Persahabatannya dengan mahasiswa-mahasiswa Eropa, percintaanya dengan gadis-gadis pirang lagi segar. Jarum jam berputar mundur lebih jauh, ketika ia kerja di departemen perindustrian, yang kemudian mengirimnya ke Prague University of Technology, Cekoslowakia. Jarum memutar mundur satu fragmen lagi, ketika ia mengenakan celana monyet, asyik di bengkel praktikum di STM sebuah kota di Sumatra.

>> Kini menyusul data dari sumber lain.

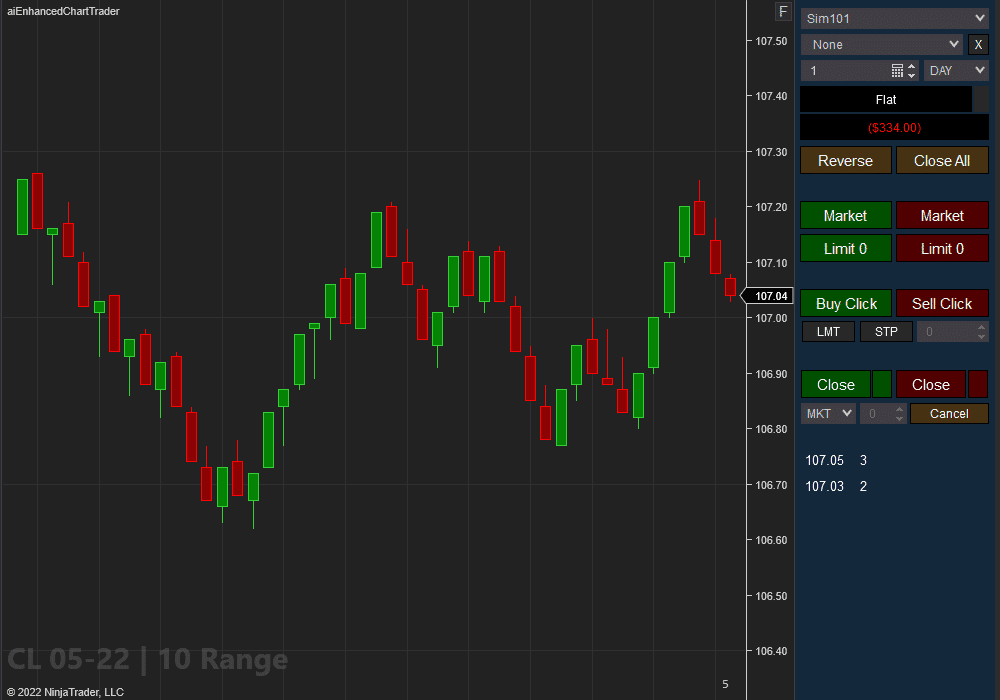Toggle the LMT order type
This screenshot has height=700, width=1000.
(x=828, y=331)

Legiman, lahir hari Kamis Legi, tahun ketika Jepang mendarat di pulau Jawa, agaknya di tahun 1942. Legiman anak ke-5, dari sepasang petani kecil di sebuah desa di Jawa Tengah. Saat itu jaman susah, makanan sulit didapat, apalagi asupan bergizi, tak heran kondisi emaknya Legiman kian hari kian lemah, didera sakit. Bayi yang belum genap 3 bulan itu, akhirnya harus kehilangan belaian ibu. Emak Legiman akhirnya wafat. Legiman tumbuh besar tanpa merasakan kasih sayang ibunda, bahkan sepotong foto pun ia tak punya. Namun, beberapa kali dalam mimpinya, ia berjumpa dengan seorang ibu berkebaya dan kain, wajahnya mirip kakak perempuannya. Saudara-saudara mengiyakan, seperti itulah wajah ibunda. Kakak Legiman tertua, gadis berusia 15 tahun, menggantikan peran ibunya. Sementara bapak mereka, menggarap sawah.

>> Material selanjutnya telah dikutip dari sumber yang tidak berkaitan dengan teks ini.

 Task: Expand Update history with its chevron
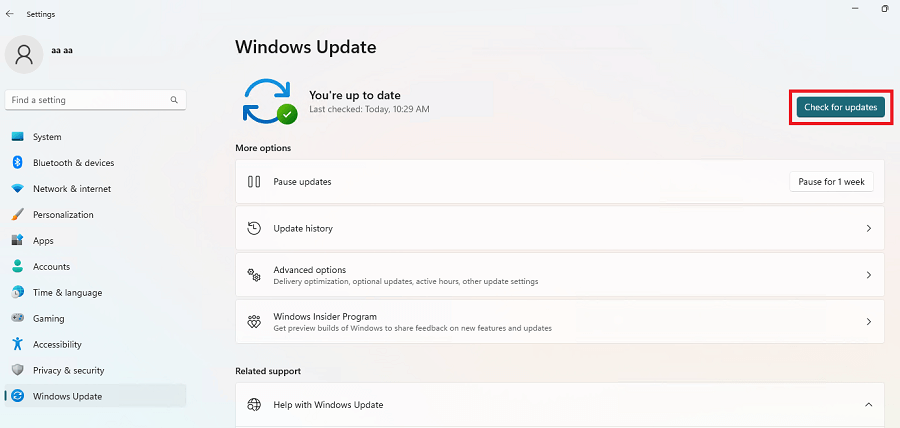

Hiroshima & Nagasaki luluh lantah, dihantam bom atom kiriman Sekutu, tak lama, Jepang pun menyerah, angkat kaki dari nusantara. Indonesia merdeka, namun tak lama, Belanda, membonceng Sekutu, ingin kembali menguasai negeri ini.

Pecahlah revolusi. Jogja dan Jawa Tengah, menjadi area peperangan. Legiman kecil, baru 7 tahun, mengungsi ke gunung bersama bapak dan kakak-kakaknya. Ketika lelah, tak jarang, ia digendong yu Wiyah, kakak tertuanya. Akhirnya perang usai, pengungsi turun gunung, kembali ke desa masing-masing. Karena lahan dan sawah tidak lagi menjanjikan, beberapa orang di desanya mengajak pindah ke pulau Sumatra, alasannya, di sana tinggal buka hutan, sudah ada beberapa kerabat yang memulai dan tinggal di sana. Bapaknya Legiman, mengajak anakanaknya hijrah. Yu Wiyah dan Yu Minah, dua kakak tertua, yang sebentar lagi akan dinikahkan, tetap tinggal di desa mereka, Legiman beserta dua kakak lelakinya, ikut dengan sang Bapak, bersama paman-paman mereka.

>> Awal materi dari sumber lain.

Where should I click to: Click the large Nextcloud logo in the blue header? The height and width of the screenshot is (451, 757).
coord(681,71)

Ternyata, Sumatra memang luas dan liar. Para pendatang ini membuka belantara, menjadikannya sawah dan ladang. Namun, kehidupan mereka tetaplah sulit. Bapak kemudian menikah lagi. Legiman kecil, karena sungkan dengan sang ibu tiri, hidup berpindah-pindah, dari paman yang satu ke paman lain, seringkali tidur di surau. Kedua kakaknya sudah cukup besar untuk bekerja ke kota terdekat. Legiman, meski usianya sudah hampir 12 tahun, kembali duduk di bangku SD. Satusatunya sekolah di wilayah yang terdiri dari beberapa dusun itu.

Di hari pertama, guru menyusun bangku mereka, dan…Legiman didudukkan di sebelah anak perempuan kecil, 7 tahun usianya. Dan di hari itu juga, berdesir darah Legiman. Meski masih kecil, gadis itu manis wajahnya, kulitnya kuning langsat terawat, tak seperti anak-anak di dusunnya. Pakaiannya juga rapi dan bersih. Namanya Lani. Belakangan Legiman tahu, Lani adalah anak seorang pegawai kantoran STANVAC, perusahaan minyak Belanda yang beroperasi di daerahnya. Kata orang-orang, Pak Darsono, ayah Lani, adalah lulusan HBS (setingkat SMA) dari Semarang. Jaman itu, hanya anak priyayi, yang diizinkan Belanda sekolah sampai HBS.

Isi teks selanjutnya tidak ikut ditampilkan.